In order to be able to judge all schools in the country equally OFSTED needed to encourage systems of conformity. This is the point at which conformity became the desirable entity. The holy grail. Any vast organisation needs this. After all, it would be very confusing if every branch of McDonalds adopted its own menu, layout, uniform and logo. But is this really how teachers and schools want to be judged? Surely the results will out, ultimately? It is how well the pupils’ succeed that matters. Currently we seem to have embraced a system, albeit unwittingly, which makes our inspector’s lives simpler. This formulaic practice, I’m utterly convinced, exists only for that purpose. It’s like we’ve been sleepwalking, unquestioningly, into membership of a religious cult, or something akin.

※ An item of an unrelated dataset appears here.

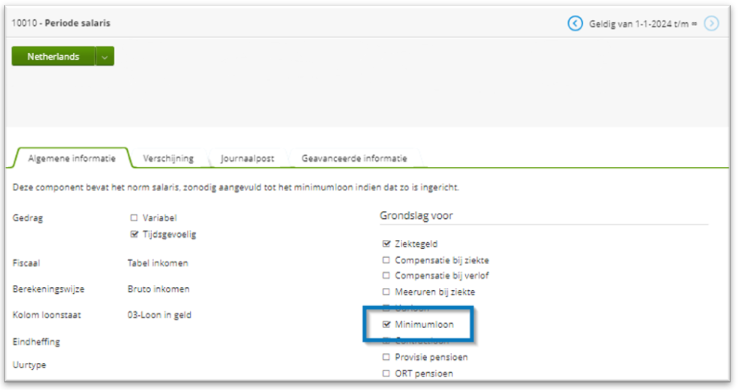Enable the Variabel checkbox
This screenshot has height=390, width=738.
[x=134, y=218]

The reality of life is, I think, that no-one really wants to be put in a box. We encourage behavioural conformity in pupils, but make provision for their academic differences and value their idiosyncrasies in personality. For way too long now, teachers and schools have been pushed into a particular mould. The wind of change is in the air now, I think. It seems that OFSTED are beginning to realise that their bluff has been called. Much like a spouse breaking free of a controlling relationship, no amount of “I didn’t mean to make you feel that way” and “I’ll change, give me another chance” will really alter the way that teachers feel now.
*This blog was written for Forum journal summer special issue: ‘Teachers Reclaiming Teaching’ and is my own original version of the text.